> **ABOUT THIS EXERCISE**
Write out, please, each line from the one containing "Task: Click the Sign Up link" to the final line of the data, both included, exactly and without pictures.

[Dataset items]

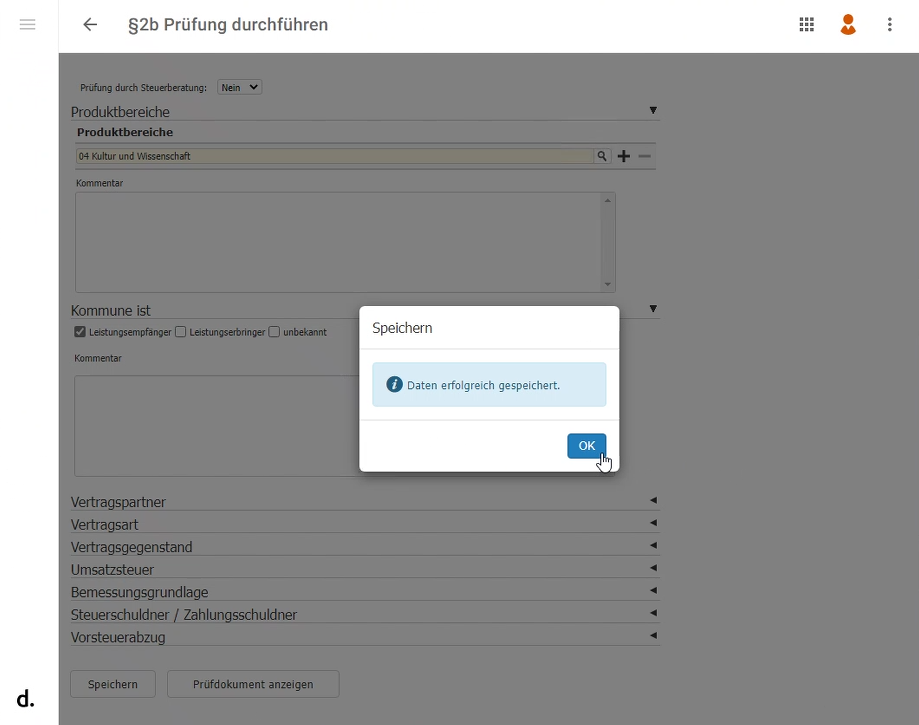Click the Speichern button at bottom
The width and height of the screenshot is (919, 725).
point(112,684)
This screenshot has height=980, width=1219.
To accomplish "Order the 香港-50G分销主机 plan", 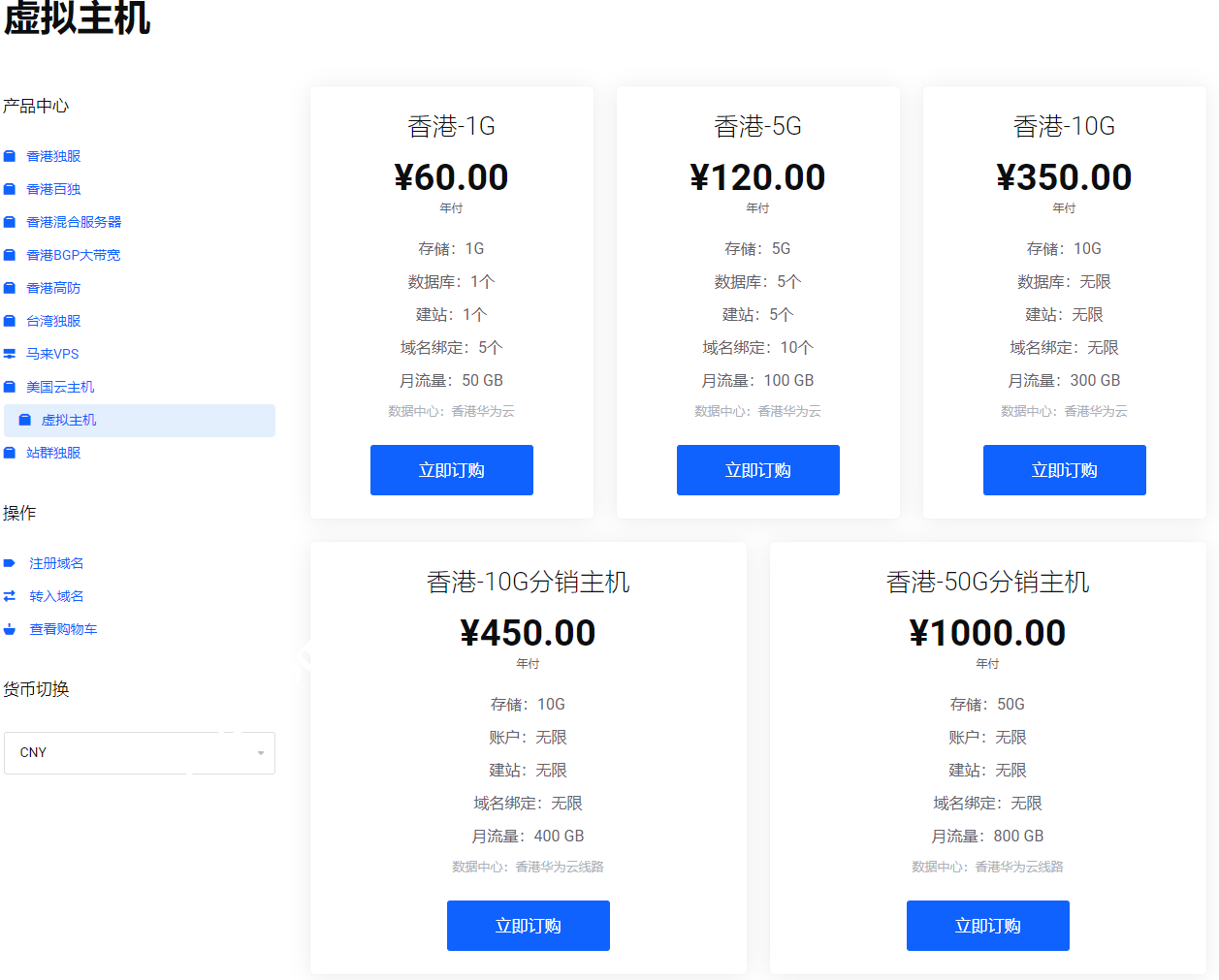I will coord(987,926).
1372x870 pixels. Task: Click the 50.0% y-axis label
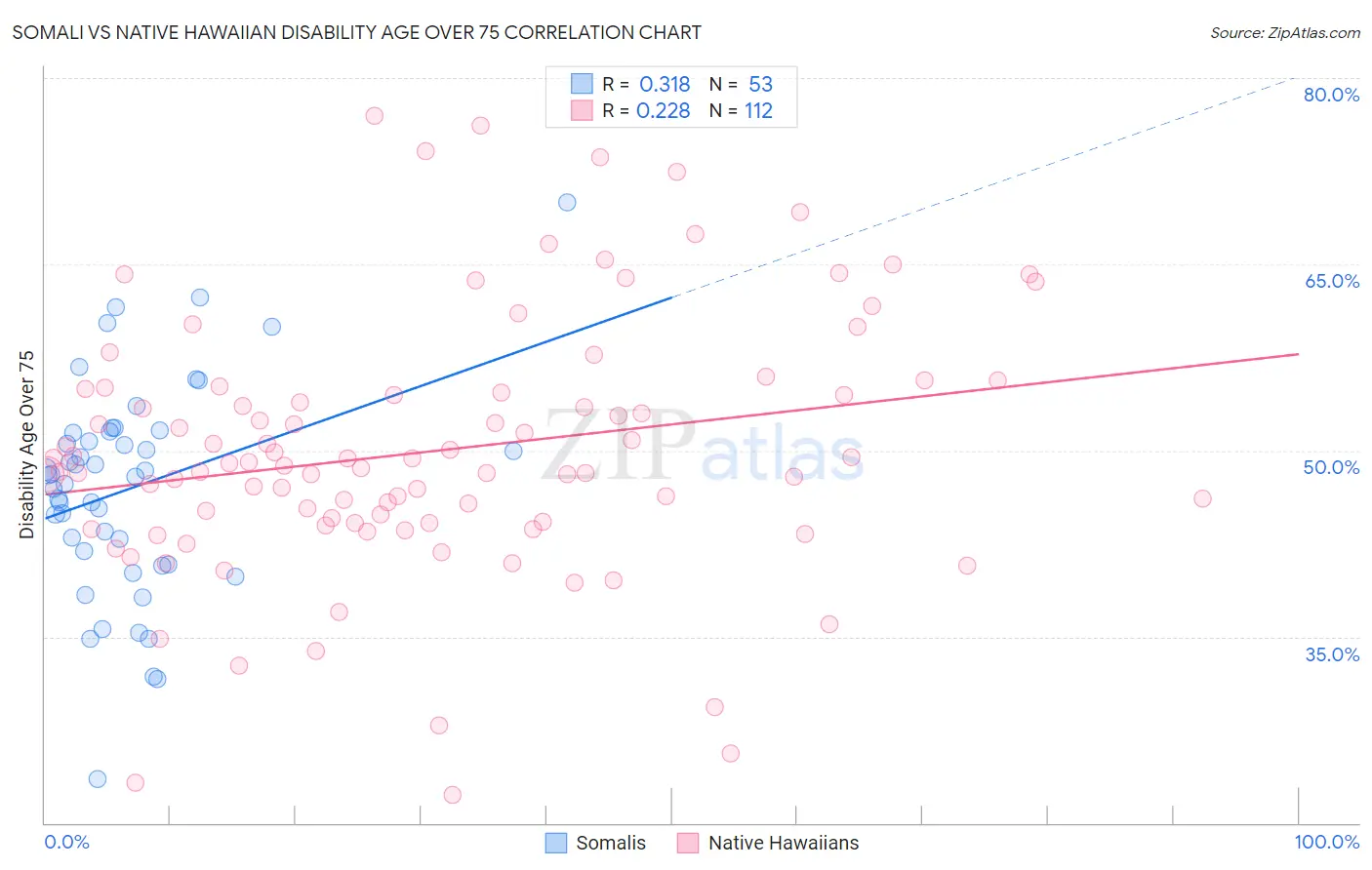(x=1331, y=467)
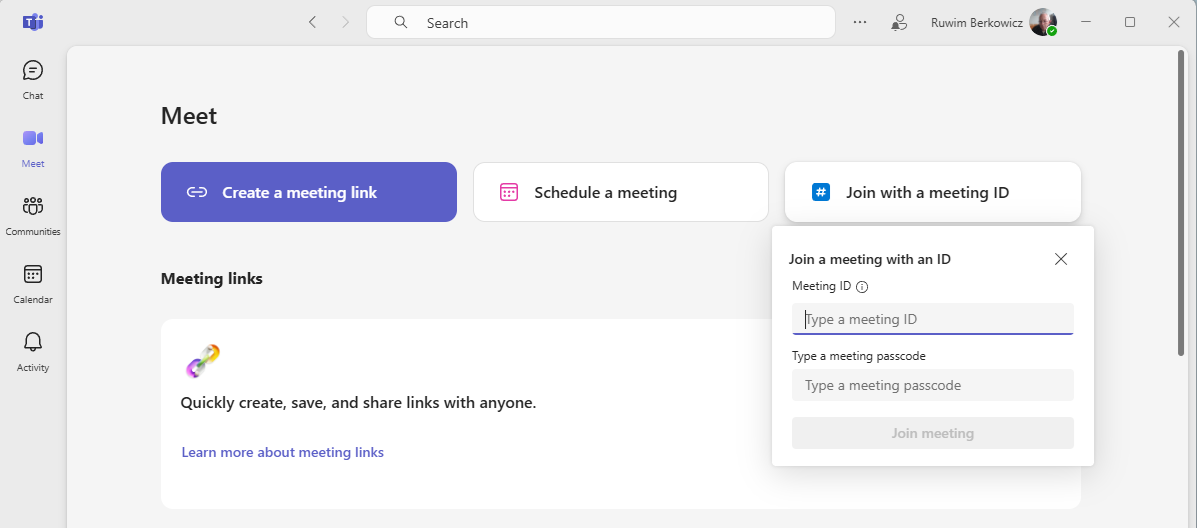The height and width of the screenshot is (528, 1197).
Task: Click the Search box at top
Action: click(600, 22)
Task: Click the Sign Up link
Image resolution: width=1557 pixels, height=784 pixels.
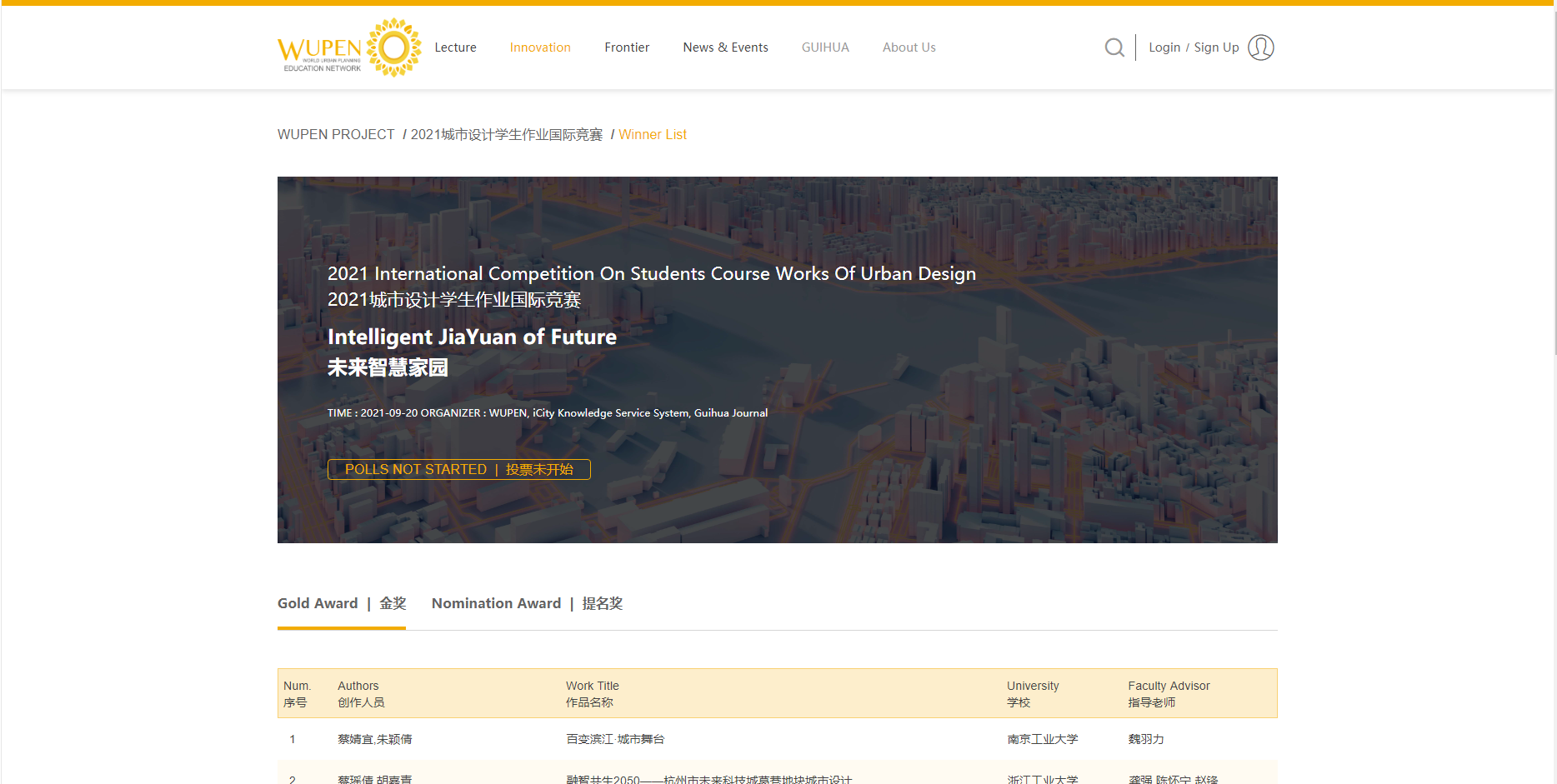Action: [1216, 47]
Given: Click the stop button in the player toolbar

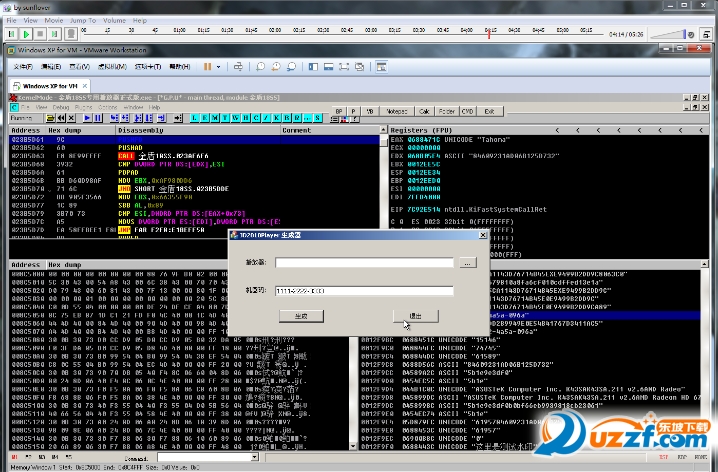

> **FINISHED EXERCISE**
Task: Click the Sign Up link
Image resolution: width=1557 pixels, height=784 pixels.
Action: [1216, 47]
Given: Click the stop button in the player toolbar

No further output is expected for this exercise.